27 April 2015

Nepal earthquake impact – the key questions

Posted by Dave Petley

Nepal Earthquake impact

Confusion continues to be a factor in determining the Nepal Earthquake impact – not unusual in any way, and not a criticism of anyone involved.  The official death toll continues to increase – at the time of writing it is is 3351 (I strong recommend this twitter account for the latest information), and the total is rising quickly.  But this remains much lower than we had anticipated for an event of this size in Nepal.  This is partly because buildings in Kathmandu have performed far better than we had feared – at the moment the reasons for this are not clear, but it is very welcome.

But the key question is what is happening to the north of Kathmandu in the rural areas.  This is the zone in which the peak ground accelerations are likely to have been highest, and it is also an area in which the houses are vulnerable (typically being constructed of weak materials) and most communities live on, or close to, slopes.    These communities, which are remote at the best of times, may well have been very badly affected by the earthquake.  An example appears to be the town of Barpak, high in the mountains in Gorkha District.  This is the Google Earth image of the town before the earthquake:

Nepal earthquake impact


Various images have appeared of the aftermath of the earthquake in this town, all unfortunately unverified.  But for example, this image has been widely retweeted:

Nepal earthquake impact


As has this aerial view:

Nepal earthquake impact.

Both of these images suggest that losses in Barpak should be high.  The key questions are:

1. To what degree are these losses included in the official totals (my guess would be they are not, but I might be wrong)?

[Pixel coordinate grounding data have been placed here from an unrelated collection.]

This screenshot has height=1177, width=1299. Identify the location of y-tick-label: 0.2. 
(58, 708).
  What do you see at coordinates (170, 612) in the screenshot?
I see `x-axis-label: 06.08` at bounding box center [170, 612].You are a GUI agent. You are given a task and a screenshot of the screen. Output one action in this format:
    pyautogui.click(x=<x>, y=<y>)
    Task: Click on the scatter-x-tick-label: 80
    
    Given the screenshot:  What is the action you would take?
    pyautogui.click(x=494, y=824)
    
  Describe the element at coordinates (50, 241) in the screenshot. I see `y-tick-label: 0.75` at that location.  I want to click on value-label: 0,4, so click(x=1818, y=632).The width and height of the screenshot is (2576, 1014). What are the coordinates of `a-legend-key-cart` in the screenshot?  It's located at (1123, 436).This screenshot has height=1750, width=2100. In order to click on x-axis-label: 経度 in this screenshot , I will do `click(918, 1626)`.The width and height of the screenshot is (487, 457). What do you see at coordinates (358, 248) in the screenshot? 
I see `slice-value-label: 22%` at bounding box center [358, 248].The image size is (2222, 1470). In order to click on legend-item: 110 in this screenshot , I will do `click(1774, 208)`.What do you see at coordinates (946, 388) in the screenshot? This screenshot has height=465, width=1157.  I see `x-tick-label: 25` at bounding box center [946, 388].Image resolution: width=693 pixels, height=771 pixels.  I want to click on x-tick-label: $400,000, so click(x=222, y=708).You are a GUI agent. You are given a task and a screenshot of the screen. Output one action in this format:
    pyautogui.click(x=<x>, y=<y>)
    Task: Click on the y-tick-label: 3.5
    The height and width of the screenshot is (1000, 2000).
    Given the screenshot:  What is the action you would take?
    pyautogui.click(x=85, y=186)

2. To what degree is the damage in Barpak replicated elsewhere?

Because if the answer to 1. is that the official death toll does not account for the losses in Barpak, and to 2. is that this is replicated elsewhere then the losses are going to be much higher than at present.  We can only hope that this is not the case.

Either way the pictures above suggest that a massive mobilisation of aid is going to be needed.